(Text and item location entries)
_ _ _
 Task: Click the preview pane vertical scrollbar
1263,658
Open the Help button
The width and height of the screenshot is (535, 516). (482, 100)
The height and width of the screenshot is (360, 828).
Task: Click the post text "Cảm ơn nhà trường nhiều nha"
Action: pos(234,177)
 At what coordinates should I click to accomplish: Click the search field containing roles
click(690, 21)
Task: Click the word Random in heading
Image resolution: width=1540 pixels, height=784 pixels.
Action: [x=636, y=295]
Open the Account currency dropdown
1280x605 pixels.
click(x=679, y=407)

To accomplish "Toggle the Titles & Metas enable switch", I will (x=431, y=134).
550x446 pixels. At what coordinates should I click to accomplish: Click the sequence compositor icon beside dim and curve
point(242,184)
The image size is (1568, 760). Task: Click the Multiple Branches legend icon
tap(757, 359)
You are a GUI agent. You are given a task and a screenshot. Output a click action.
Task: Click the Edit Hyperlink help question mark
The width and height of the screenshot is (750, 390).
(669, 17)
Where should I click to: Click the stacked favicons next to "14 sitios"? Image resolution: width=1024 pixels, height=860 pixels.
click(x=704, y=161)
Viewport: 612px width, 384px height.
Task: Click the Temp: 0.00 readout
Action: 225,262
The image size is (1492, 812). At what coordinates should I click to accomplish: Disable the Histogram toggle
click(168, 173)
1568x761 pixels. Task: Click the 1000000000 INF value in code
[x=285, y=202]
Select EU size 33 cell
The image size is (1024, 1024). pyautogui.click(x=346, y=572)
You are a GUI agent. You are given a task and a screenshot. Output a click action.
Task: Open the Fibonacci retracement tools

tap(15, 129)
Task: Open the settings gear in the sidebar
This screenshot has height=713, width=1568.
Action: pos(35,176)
_ _ _
OBJECTIVE: Reproduce the records from the line with "Open the Help button" up to and including the line with "tap(757, 359)", substituting "search box" for "search field" and leaving everything else unchanged.

TASK RESULT:
Open the Help button
The width and height of the screenshot is (535, 516). (482, 100)
The height and width of the screenshot is (360, 828).
Task: Click the post text "Cảm ơn nhà trường nhiều nha"
Action: pos(234,177)
 At what coordinates should I click to accomplish: Click the search box containing roles
click(690, 21)
Task: Click the word Random in heading
Image resolution: width=1540 pixels, height=784 pixels.
Action: [x=636, y=295]
Open the Account currency dropdown
1280x605 pixels.
click(x=679, y=407)

To accomplish "Toggle the Titles & Metas enable switch", I will (x=431, y=134).
550x446 pixels. At what coordinates should I click to accomplish: Click the sequence compositor icon beside dim and curve
point(242,184)
The image size is (1568, 760). Task: Click the Multiple Branches legend icon
tap(757, 359)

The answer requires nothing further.